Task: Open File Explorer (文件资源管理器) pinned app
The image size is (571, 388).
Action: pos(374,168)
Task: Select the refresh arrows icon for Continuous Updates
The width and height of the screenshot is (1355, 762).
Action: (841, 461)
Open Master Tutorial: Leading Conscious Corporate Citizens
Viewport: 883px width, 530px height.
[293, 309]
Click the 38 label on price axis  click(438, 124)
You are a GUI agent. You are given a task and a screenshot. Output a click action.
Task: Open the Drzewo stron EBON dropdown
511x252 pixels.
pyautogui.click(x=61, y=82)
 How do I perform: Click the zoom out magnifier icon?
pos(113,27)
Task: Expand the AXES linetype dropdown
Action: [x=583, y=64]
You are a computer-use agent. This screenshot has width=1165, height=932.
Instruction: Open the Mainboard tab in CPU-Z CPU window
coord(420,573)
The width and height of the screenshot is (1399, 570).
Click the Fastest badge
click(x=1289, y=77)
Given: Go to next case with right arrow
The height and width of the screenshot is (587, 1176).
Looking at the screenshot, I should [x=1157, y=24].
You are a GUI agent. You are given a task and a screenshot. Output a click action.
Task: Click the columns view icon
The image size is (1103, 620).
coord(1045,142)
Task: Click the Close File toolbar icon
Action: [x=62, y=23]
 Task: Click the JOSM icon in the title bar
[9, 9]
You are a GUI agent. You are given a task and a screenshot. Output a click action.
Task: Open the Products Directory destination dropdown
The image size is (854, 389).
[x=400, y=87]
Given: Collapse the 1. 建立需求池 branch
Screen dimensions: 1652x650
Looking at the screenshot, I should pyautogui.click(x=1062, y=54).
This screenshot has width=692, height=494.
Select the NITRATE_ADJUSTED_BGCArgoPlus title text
....................
What you will do = Lay out everything from the line containing "Open Master Tutorial: Leading" down to the line containing "Action: [x=583, y=64]", both included, as a Markdown table with the columns Row and Line. Number each line in order and leave out any blank lines.

Result for this exercise =
| Row | Line |
|---|---|
| 1 | Open Master Tutorial: Leading Conscious Corporate Citizens |
| 2 | Viewport: 883px width, 530px height. |
| 3 | [293, 309] |
| 4 | Click the 38 label on price axis  click(438, 124) |
| 5 | You are a GUI agent. You are given a task and a screenshot. Output a click action. |
| 6 | Task: Open the Drzewo stron EBON dropdown |
| 7 | 511x252 pixels. |
| 8 | pyautogui.click(x=61, y=82) |
| 9 |  How do I perform: Click the zoom out magnifier icon? |
| 10 | pos(113,27) |
| 11 | Task: Expand the AXES linetype dropdown |
| 12 | Action: [x=583, y=64] |